Web crawling

December started with me looking into web crawling. I managed to set up the Heritrix web crawler, which as the Github README reads -

Heritrix is the Internet Archive’s open-source, extensible, web-scale, archival-quality web crawler project. Heritrix (sometimes spelled heretrix, or misspelled or missaid as heratrix/heritix/heretix/heratix) is an archaic word for heiress (woman who inherits). Since our crawler seeks to collect and preserve the digital artifacts of our culture for the benefit of future researchers and generations, this name seemed apt.
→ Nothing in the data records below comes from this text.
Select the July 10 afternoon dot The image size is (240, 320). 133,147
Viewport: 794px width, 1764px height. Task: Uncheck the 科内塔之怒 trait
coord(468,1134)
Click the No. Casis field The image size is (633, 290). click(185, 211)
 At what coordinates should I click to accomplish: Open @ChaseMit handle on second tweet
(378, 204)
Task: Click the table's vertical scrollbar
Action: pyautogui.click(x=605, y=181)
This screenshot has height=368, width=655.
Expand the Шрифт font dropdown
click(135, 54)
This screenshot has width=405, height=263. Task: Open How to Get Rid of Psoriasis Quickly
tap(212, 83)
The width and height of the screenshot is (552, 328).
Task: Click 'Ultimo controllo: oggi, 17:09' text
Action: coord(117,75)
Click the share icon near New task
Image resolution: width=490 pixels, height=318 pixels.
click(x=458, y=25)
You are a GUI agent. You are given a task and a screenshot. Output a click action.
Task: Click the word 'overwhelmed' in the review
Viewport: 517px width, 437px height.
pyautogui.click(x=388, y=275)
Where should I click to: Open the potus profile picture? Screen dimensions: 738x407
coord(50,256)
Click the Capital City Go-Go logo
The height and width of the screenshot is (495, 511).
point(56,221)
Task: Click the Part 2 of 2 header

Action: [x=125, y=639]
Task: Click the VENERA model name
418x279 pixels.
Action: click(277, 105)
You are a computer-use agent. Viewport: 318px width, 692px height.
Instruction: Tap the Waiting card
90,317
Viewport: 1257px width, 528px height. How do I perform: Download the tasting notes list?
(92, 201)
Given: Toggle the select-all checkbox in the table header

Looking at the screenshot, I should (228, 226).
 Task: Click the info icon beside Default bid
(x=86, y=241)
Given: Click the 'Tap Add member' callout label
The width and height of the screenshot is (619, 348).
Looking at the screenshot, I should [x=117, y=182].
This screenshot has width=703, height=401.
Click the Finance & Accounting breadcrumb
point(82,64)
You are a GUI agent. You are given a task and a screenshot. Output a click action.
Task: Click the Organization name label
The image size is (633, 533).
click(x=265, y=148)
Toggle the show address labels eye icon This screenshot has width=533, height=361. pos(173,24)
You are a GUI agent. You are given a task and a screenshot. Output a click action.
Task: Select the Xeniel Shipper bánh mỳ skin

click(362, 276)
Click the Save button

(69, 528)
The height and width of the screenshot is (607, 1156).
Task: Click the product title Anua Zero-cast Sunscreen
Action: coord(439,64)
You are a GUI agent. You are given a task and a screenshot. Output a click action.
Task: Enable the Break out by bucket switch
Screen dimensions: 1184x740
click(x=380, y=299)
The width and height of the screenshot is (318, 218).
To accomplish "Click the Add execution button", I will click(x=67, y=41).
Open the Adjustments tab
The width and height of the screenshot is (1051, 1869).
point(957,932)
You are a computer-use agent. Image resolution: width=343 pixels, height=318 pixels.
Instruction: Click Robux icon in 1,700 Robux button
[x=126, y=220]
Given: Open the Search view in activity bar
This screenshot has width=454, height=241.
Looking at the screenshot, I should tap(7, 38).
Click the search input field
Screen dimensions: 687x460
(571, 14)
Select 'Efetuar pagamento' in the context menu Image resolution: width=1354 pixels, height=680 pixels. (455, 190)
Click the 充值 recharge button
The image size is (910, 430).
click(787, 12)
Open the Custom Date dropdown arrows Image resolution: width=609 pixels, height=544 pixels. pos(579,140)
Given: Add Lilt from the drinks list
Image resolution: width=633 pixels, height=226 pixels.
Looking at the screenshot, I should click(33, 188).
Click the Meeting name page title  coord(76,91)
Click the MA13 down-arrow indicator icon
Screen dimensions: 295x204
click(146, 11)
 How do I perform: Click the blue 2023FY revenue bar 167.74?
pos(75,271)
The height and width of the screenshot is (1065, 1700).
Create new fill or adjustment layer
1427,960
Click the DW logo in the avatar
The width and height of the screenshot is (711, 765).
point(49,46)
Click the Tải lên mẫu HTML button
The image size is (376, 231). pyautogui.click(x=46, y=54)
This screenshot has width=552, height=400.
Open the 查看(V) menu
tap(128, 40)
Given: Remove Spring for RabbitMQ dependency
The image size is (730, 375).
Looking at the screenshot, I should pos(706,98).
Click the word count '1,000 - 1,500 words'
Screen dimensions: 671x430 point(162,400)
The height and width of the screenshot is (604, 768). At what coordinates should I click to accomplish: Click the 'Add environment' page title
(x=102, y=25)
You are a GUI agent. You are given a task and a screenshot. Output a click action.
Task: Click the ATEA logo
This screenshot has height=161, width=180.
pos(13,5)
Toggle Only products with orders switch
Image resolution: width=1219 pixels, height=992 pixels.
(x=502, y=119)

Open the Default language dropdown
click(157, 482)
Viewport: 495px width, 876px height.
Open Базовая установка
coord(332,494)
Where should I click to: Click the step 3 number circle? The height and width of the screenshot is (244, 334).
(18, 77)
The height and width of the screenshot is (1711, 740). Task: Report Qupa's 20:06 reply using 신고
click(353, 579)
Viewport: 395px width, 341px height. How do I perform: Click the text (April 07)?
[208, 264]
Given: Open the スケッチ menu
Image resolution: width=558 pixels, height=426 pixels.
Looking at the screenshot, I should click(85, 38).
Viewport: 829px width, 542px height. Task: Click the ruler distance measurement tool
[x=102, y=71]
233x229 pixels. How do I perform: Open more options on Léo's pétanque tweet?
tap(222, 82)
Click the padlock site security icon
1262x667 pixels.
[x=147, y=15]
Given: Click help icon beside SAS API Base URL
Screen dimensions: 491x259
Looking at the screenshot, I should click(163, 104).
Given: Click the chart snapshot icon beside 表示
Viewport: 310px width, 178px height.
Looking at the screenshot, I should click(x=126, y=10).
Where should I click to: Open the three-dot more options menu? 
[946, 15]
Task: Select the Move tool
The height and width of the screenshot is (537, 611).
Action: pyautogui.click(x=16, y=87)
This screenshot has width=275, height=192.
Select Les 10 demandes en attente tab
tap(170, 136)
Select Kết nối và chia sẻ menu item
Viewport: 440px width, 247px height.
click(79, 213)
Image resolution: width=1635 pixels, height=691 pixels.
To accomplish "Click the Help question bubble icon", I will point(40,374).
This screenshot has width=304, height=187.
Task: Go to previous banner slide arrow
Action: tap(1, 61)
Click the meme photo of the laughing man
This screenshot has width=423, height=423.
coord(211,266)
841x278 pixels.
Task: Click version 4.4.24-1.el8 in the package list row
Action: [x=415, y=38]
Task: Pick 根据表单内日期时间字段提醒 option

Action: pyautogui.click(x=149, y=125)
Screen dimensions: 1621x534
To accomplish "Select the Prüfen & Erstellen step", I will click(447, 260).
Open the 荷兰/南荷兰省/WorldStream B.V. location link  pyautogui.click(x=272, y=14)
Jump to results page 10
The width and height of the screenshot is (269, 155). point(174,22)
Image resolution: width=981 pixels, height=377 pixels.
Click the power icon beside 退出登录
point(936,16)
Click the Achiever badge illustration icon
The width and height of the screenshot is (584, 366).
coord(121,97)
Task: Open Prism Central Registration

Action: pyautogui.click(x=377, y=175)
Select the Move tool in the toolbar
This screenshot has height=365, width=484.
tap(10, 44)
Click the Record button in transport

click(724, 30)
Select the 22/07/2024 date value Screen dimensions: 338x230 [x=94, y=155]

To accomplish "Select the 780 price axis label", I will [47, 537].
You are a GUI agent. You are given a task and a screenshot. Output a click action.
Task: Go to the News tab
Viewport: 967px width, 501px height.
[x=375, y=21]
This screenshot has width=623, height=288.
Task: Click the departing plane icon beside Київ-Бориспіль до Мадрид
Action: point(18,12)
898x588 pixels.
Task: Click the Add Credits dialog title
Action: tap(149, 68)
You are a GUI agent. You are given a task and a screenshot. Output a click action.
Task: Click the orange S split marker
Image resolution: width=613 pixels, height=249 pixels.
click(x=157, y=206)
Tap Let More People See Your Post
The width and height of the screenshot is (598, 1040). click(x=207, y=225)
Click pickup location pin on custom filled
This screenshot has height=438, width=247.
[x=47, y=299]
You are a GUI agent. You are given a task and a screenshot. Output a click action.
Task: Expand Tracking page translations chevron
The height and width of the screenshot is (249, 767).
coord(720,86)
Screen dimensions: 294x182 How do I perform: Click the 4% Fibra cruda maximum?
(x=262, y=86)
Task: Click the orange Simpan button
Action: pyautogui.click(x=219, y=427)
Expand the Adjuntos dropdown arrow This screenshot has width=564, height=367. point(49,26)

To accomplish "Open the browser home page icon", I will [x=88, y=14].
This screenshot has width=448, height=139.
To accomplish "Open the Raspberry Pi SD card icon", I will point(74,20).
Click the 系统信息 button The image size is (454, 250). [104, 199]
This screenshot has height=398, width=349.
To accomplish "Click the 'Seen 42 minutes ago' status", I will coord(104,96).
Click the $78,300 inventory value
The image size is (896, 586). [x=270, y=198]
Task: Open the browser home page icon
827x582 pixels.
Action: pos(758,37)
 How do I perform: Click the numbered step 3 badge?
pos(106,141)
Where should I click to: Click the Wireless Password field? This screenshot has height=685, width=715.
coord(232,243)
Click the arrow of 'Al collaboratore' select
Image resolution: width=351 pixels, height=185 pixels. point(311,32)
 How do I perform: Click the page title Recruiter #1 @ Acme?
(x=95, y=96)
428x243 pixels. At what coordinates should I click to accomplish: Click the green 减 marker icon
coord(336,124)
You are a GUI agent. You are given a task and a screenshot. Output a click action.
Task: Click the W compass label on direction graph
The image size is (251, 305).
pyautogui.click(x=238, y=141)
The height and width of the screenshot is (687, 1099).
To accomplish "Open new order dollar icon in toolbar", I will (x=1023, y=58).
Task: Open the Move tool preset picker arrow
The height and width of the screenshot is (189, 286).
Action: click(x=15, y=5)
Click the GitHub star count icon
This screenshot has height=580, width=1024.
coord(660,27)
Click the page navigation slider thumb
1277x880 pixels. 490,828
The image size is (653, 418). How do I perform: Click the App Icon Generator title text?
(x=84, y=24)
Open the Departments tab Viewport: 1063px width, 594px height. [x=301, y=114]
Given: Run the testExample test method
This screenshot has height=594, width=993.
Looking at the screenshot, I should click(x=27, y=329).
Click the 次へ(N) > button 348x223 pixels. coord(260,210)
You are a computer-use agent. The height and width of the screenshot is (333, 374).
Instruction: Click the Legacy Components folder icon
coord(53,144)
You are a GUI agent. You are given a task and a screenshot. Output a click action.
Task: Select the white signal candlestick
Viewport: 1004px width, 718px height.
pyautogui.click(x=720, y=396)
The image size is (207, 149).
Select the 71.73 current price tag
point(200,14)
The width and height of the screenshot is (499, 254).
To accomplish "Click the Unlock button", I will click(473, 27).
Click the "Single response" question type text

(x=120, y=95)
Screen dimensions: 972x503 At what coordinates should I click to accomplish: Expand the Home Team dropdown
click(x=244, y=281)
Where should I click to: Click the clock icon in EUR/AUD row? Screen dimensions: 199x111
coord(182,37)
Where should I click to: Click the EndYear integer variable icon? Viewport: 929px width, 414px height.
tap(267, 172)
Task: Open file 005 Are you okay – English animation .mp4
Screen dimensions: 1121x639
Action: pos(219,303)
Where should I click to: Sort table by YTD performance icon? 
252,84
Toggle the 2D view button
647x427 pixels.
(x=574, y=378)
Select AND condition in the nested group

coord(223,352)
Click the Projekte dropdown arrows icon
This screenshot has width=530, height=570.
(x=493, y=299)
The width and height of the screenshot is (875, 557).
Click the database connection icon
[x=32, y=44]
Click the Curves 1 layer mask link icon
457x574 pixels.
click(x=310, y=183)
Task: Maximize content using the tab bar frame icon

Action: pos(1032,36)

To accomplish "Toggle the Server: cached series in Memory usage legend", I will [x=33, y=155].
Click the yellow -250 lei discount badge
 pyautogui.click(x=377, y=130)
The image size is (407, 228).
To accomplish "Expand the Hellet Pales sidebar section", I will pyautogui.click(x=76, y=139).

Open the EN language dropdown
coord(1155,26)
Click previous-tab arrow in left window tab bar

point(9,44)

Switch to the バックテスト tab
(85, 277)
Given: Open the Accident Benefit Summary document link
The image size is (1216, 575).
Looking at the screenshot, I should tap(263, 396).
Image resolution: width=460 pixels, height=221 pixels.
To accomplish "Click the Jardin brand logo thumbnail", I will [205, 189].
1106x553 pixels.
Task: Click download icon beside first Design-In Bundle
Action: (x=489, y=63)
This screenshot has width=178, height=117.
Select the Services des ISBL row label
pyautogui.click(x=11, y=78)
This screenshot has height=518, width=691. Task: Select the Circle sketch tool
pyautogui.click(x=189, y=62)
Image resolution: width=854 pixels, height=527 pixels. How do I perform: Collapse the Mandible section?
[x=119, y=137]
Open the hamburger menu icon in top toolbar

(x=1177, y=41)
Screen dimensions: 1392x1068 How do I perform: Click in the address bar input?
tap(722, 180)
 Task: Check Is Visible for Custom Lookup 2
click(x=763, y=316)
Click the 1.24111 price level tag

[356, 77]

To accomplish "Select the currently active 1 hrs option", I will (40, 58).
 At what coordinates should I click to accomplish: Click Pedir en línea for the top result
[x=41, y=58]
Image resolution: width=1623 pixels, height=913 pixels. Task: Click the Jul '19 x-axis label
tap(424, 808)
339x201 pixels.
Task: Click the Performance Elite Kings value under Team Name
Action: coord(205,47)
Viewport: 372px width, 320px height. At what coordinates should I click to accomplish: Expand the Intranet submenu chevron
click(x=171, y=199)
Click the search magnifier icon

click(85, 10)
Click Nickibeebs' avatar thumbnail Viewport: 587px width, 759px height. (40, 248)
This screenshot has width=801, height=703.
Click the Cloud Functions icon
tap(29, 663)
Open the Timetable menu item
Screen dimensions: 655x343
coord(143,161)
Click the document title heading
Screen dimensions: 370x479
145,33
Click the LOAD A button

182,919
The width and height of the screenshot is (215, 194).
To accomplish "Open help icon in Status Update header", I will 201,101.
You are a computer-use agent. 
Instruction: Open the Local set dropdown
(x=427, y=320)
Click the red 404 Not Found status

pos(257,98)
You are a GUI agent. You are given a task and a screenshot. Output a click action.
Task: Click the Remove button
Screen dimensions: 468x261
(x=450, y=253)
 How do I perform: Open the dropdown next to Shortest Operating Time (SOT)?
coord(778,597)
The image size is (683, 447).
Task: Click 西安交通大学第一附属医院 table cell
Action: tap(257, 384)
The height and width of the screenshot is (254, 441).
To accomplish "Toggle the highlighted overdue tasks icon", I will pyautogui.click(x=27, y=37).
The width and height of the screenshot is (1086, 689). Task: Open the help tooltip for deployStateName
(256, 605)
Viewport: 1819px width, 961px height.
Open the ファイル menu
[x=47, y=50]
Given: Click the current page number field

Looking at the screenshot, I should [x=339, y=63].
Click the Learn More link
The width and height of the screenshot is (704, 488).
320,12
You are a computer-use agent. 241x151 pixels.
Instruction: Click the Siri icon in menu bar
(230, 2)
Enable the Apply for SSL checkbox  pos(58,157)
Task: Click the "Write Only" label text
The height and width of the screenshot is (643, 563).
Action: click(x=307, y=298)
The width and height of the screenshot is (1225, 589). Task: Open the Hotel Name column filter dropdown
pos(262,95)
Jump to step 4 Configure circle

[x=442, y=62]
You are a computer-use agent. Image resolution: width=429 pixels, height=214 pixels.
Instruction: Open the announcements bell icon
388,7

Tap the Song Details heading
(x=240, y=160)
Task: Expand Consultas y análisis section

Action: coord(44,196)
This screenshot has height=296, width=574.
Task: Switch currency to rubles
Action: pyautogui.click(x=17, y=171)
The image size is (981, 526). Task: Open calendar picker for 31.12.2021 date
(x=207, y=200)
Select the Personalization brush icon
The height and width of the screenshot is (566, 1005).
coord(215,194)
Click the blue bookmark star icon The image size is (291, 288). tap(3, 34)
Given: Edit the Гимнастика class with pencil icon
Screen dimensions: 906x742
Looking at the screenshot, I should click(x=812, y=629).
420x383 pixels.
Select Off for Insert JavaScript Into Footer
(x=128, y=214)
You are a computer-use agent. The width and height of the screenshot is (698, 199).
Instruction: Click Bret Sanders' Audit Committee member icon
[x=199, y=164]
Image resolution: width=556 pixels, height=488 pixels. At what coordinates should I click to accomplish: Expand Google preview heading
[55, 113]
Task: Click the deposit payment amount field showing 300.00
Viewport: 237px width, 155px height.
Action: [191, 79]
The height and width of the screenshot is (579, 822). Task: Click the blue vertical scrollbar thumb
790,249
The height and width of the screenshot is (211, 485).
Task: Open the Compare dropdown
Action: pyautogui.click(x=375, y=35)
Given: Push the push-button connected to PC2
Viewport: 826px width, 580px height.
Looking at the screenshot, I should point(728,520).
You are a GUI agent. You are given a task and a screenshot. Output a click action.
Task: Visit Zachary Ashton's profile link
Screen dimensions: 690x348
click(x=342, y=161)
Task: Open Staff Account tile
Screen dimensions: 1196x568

It is Linux only, so I had to run it from the Windows Subsystem for Linux via Ubuntu and also install Java to get it running. I got it all configured and I was able to crawl and capture a website, the website being The Royal Institute of Philosophy. The capture is displayed via pywb, a “Python Web Archiving Toolkit for replay and recording of web archives”, i.e. a Python implementation of the Wayback Machine -

pywb

I took a closer look at the WARC file using the Archives Unleashed Toolkit. This in itself meant installing Apache Spark and the Scala programming language.

The Archives Unleashed Toolkit seems pretty powerful, it allows you to do all sorts of stuff like -

Collection Analytics
Plain Text Extraction
Raw HTML Extraction
Named Entity Recognition
Analysis of Site Link Structure
Image Analysis
Filters
DataFrames

I had a go at making a network visualisation of the website that I captured using an export from the Archives Unleashed Toolkit straight into Gephi - it looked very pretty. Unfortunately, I forgot to save/take a screenshot of it 😢